What you should do
Repeat each entry below exactly.

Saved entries
# # # #

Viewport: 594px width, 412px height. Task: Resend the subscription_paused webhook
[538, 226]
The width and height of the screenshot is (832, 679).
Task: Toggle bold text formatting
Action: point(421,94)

# # # #

Task output
Viewport: 594px width, 412px height. Task: Resend the subscription_paused webhook
[538, 226]
The width and height of the screenshot is (832, 679).
Task: Toggle bold text formatting
Action: point(421,94)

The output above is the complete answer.